The Impression Must Be Destroyed! (Part 1)

Jim wants the impression gone -- and he wants it gone now. This week, he tells you why. In the second of this two-part series, he'll tell you what should replace it.

“Who knows what evil lurks in your plumbing?”
–A-De-Do Plumbing, Anaheim, CA

I’m at it again: another assault on the impression as online media currency. I really can’t stand that thing, that impression, that bothersome mote in all of our eyes.

We’ve expended enough energy talking about what to do about the impression. By now we could have either developed something new and put it into practice or built a wonder of the world. I advocate developing something new and putting it into practice.

First, we need to understand the limitations of an impression as it is used online versus what an impression means in the rest of the advertising industry.

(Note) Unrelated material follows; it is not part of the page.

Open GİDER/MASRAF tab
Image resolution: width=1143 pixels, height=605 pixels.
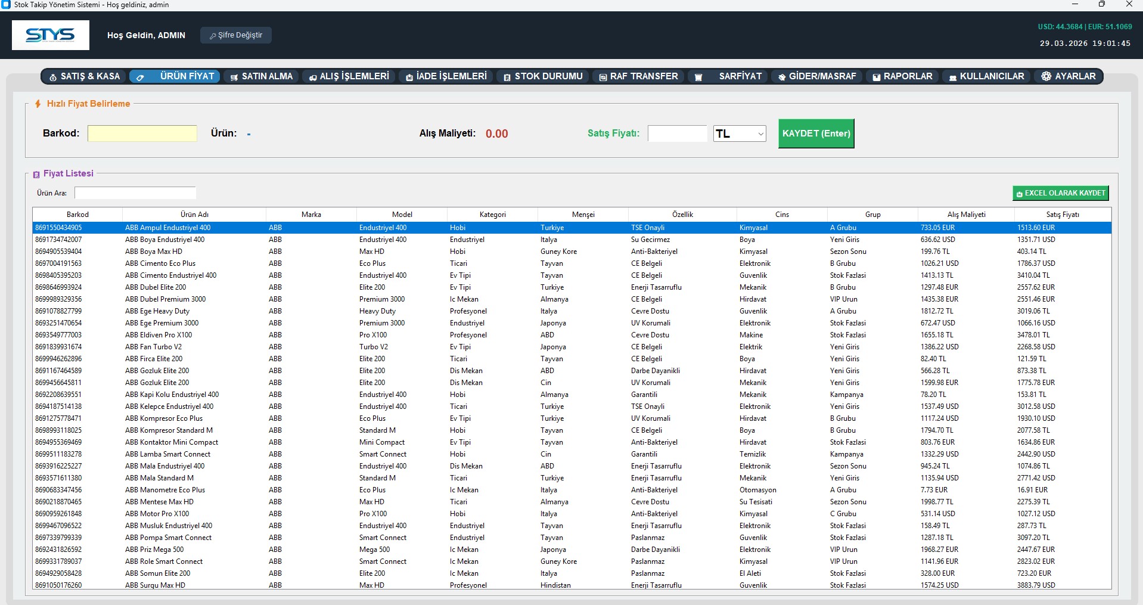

Yes, that’s right. There is a whole advertising industry out there that existed long before the Internet. It has accrued a vast body of knowledge and techniques for assessing business and marketing objectives and for determining communications goals, media mix, ad effectiveness, and impact of advertising activities to achieve them.

The reason for tackling the impression here is primarily driven by economics. Talk to buyers or sellers of online advertising. They’ll all tell you that the issue of defining impressions is one of their top priorities. What none of them say outright, I think mostly because it is a more internalized issue than a conscious one, is that the importance of defining impressions and the industry’s insistence on living with them are driven by economics. Pricing, billing, and reconciling are all done against impressions. This means money. This representation is made in terms of the cost per thousand (CPM).

Let’s look at traditional advertising to better understand where the CPM comes from. Let’s use broadcast as our example.

CPMs in broadcast are not based solely on unique audience. A broadcast CPM is derived from multiplying the rating points by the universe (audience), then dividing by 100 (ratings are percentages). A CPM can be calculated by dividing the cost of your advertising package by the number of impressions you come up with, then multiplying by 1,000.

The real problem with online CPMs versus CPMs in other media is that when I use the CPM in offline media, my comparative values are all based on a universe. This universe is based on my audience. That audience is based on my target. So, I pay CPMs that are against, say, males ages 25-54 in the top 10 DMAs (designated market areas, for you Internet-only folks).

With online, I essentially get gross CPMs. The impressions against which most online CPMs are determined are against the masses, not a specific target. In broadcast, the equivalent is the adult 18+ target. This basically means everybody. Rating points against adults aged 18 or older are called GRPs, or gross rating points. Ratings points against, say, males ages 25-54 in the top 10 DMAs are called TRPs, or targeted rating points. With GRPs, you can be cumulative; with TRPs, you cannot. TRPs have to be weighted to reflect the total size of your universe (target).

This distinction doesn’t exist in the online media buying space. I therefore pay for CPMs that are based entirely on an untargeted audience. I know Tig Tillinghast and I have talked about this before (I think even with each other). Given the way impressions are sold online, I might as well be buying outdoor.

Outdoor offers loads of impressions, all untargeted. Most online media doesn’t offer much more than that, save perhaps the “targeting” that results from audiences that are assumptive based on content of a particular site (which is slightly more analogous to print).

The impression does, both on- and offline, represent an advertising exposure — or, better stated, the possibility of an advertising exposure. The impression doesn’t mean anything more than that in online. That’s the problem.

Unless sites can figure out a way to sell truly targeted impressions or give me an idea of the demographic composition of their sites and set CPMs accordingly, the CPMs we pay now should be similar to those we pay for outdoor. The quality of those impressions aren’t so different.

Which leads to my rallying cry: The impression must be destroyed!

OK, maybe not obliteration like that of the Great Library of Alexandria or the razing of the Great Temple, but destroyed as the currency of online media.